The problem appears to be using a WhitespaceAnalyzer inside of a 
PerFieldAnalyzerWrapper. Try running this program and change the 
analyzer sub-type by toggling the #defines:


#include <cstdio>
#include <CLucene.h>

#define INDEX_PATH "index"
#define USE_PER_FIELD_ANALYZER
#define SUB_ANALYZER_TYPE lucene::analysis::WhitespaceAnalyzer
//#define SUB_ANALYZER_TYPE lucene::analysis::standard::StandardAnalyzer

int main(int argc, char *argv[]) {
   try {
#ifdef USE_PER_FIELD_ANALYZER
     lucene::analysis::PerFieldAnalyzerWrapper analyzer(
       _CLNEW lucene::analysis::standard::StandardAnalyzer());
     analyzer.addAnalyzer(_T("First"), _CLNEW SUB_ANALYZER_TYPE());
     analyzer.addAnalyzer(_T("Second"), _CLNEW SUB_ANALYZER_TYPE());
     analyzer.addAnalyzer(_T("Third"), _CLNEW SUB_ANALYZER_TYPE());
     analyzer.addAnalyzer(_T("Fourth"), _CLNEW SUB_ANALYZER_TYPE());
     analyzer.addAnalyzer(_T("Fifth"), _CLNEW SUB_ANALYZER_TYPE());
#else
     lucene::analysis::WhitespaceAnalyzer analyzer;
#endif
     lucene::index::IndexWriter writer(INDEX_PATH, &analyzer, true);
     lucene::document::Document doc;
     int flags = lucene::document::Field::STORE_YES
                 | lucene::document::Field::INDEX_TOKENIZED;
     for (int i = 0; i < 1000000; i++) {
       doc.clear();
       doc.add(*(_CLNEW lucene::document::Field(
         _T("First"), _T("Blah blah blah"), flags)));
       doc.add(*(_CLNEW lucene::document::Field(
         _T("Second"), _T("Blah blah-- blah"), flags)));
       doc.add(*(_CLNEW lucene::document::Field(
         _T("Fifth"), _T("Blah blah__ blah"), flags)));
       doc.add(*(_CLNEW lucene::document::Field(
         _T("Eigth"), _T("Blah blah blah++"), flags)));
       doc.add(*(_CLNEW lucene::document::Field(
         _T("Ninth"), _T("Blah123 blah blah"), flags)));
       writer.addDocument(&doc);
     }
     writer.close();
   } catch (CLuceneError err) {
     printf("CLuceneError: %s", err.what());
   }
   return 0;
}


Running valgrind gives this:
> ==5003== Memcheck, a memory error detector
> ==5003== Copyright (C) 2002-2009, and GNU GPL'd, by Julian Seward et al.

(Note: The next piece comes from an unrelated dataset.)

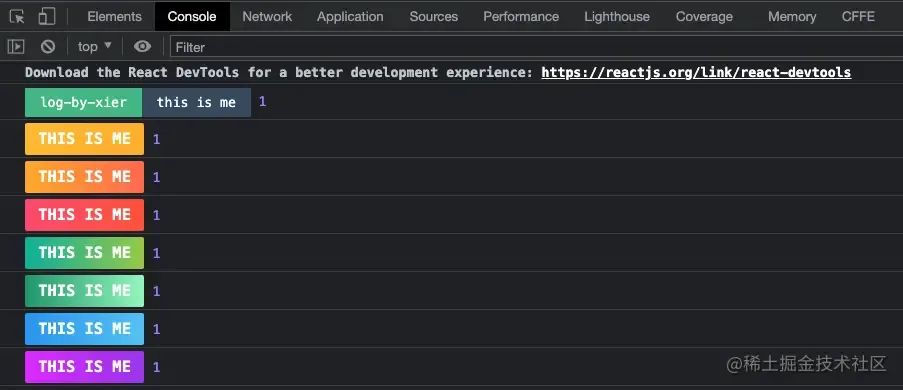This screenshot has width=903, height=390.
Task: Open the CFFE tab
Action: [858, 17]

> ==5003== Using Valgrind-3.5.0-Debian and LibVEX; rerun with -h for copyright 
> info
> ==5003== Command: ./testcl
> ==5003== Parent PID: 25703
> ==5003== 
> ==5003== 
> ==5003== HEAP SUMMARY:
> ==5003==     in use at exit: 31,840,378 bytes in 50,010 blocks
> ==5003==   total heap usage: 231,219 allocs, 181,209 frees, 39,843,697 bytes 
> allocated
> ==5003== 
> ==5003== 254 (32 direct, 222 indirect) bytes in 1 blocks are definitely lost 
> in loss record 10 of 13
> ==5003==    at 0x4025390: operator new(unsigned int) (vg_replace_malloc.c:214)

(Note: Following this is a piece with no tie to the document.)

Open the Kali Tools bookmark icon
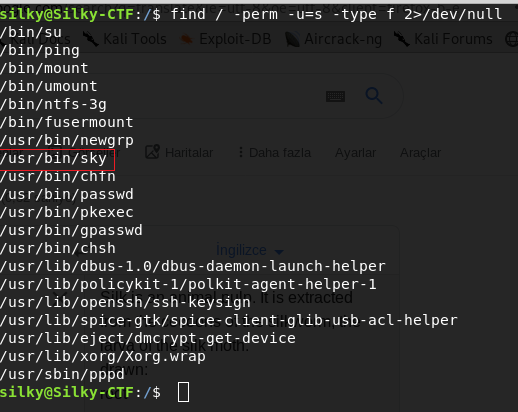 pyautogui.click(x=91, y=39)
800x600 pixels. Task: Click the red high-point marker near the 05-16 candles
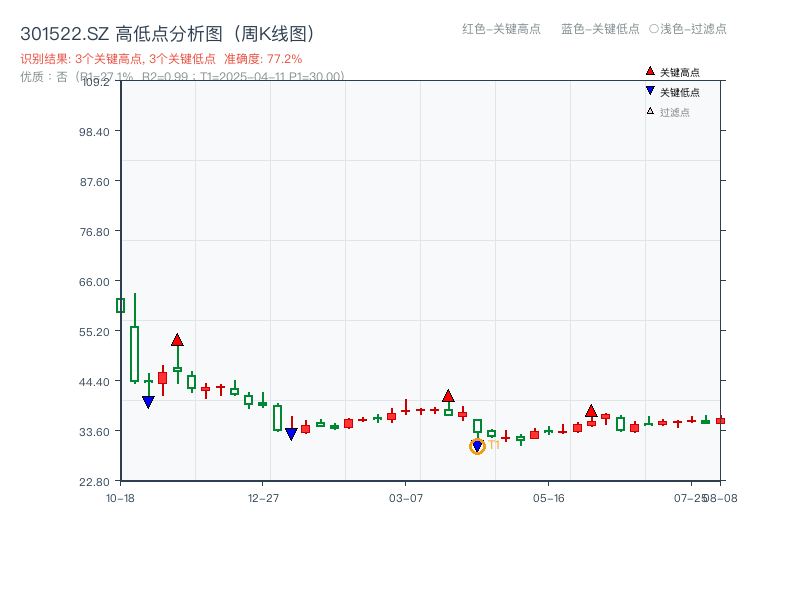click(593, 410)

> ==5003==    by 0x41D8C6D: lucene::store::FSDirectory::getDirectory(char 
> const*, bool, lucene::store::LockFactory*) (FSDirectory.cpp:485)

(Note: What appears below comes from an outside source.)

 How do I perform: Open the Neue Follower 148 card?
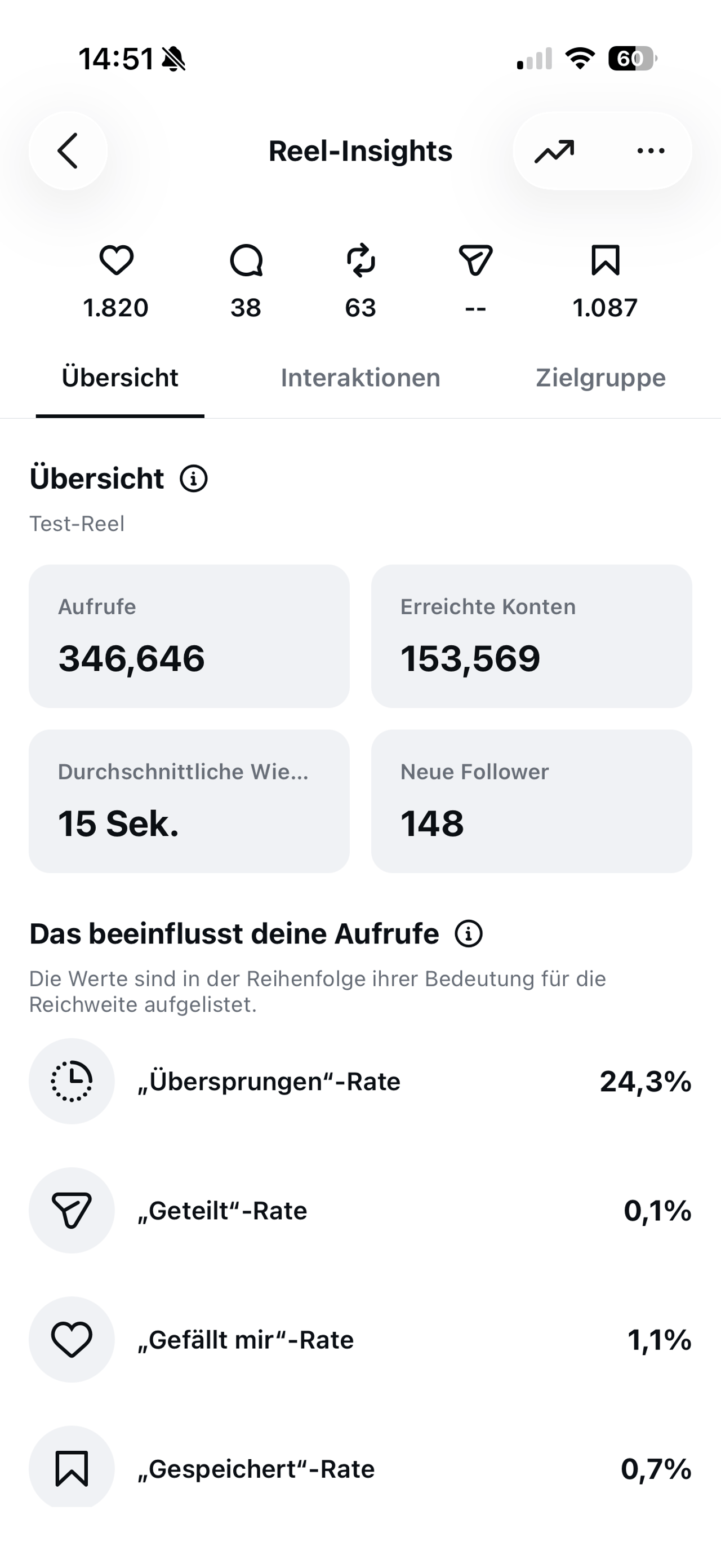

> ==5003==    by 0x42375F8: lucene::index::IndexWriter::IndexWriter(char 
> const*, lucene::analysis::Analyzer*, bool) (IndexWriter.cpp:152)
> ==5003==    by 0x80490D9: main (testcl.cc:23)
> ==5003== 
> ==5003== 14,672 bytes in 14 blocks are possibly lost in loss record 11 of 13
> ==5003==    at 0x4025390: operator new(unsigned int) (vg_replace_malloc.c:214)
> ==5003==    by 0x41CCDC2: 
> lucene::analysis::WhitespaceAnalyzer::tokenStream(wchar_t const*, 
> lucene::util::Reader*) (Analyzers.cpp:113)
> ==5003==    by 0x41CC309: 
> lucene::analysis::PerFieldAnalyzerWrapper::tokenStream(wchar_t const*, 
> lucene::util::Reader*) (Analyzers.cpp:298)
> ==5003==    by 0x41CFFCE: 
> lucene::analysis::Analyzer::reusableTokenStream(wchar_t const*, 
> lucene::util::Reader*) (AnalysisHeader.cpp:36)
> ==5003==    by 0x4206228: 
> lucene::index::DocumentsWriter::ThreadState::FieldData::invertField(lucene::document::Field*,
>  lucene::analysis::Analyzer*, int) (DocumentsWriterThreadState.cpp:889)
> ==5003==    by 0x42082A0: 
> lucene::index::DocumentsWriter::ThreadState::FieldData::processField(lucene::analysis::Analyzer*)
>  (DocumentsWriterThreadState.cpp:795)
> ==5003==    by 0x42086B6: 
> lucene::index::DocumentsWriter::ThreadState::processDocument(lucene::analysis::Analyzer*)
>  (DocumentsWriterThreadState.cpp:554)
> ==5003==    by 0x41FE293: 
> lucene::index::DocumentsWriter::updateDocument(lucene::document::Document*, 
> lucene::analysis::Analyzer*, lucene::index::Term*) (DocumentsWriter.cpp:934)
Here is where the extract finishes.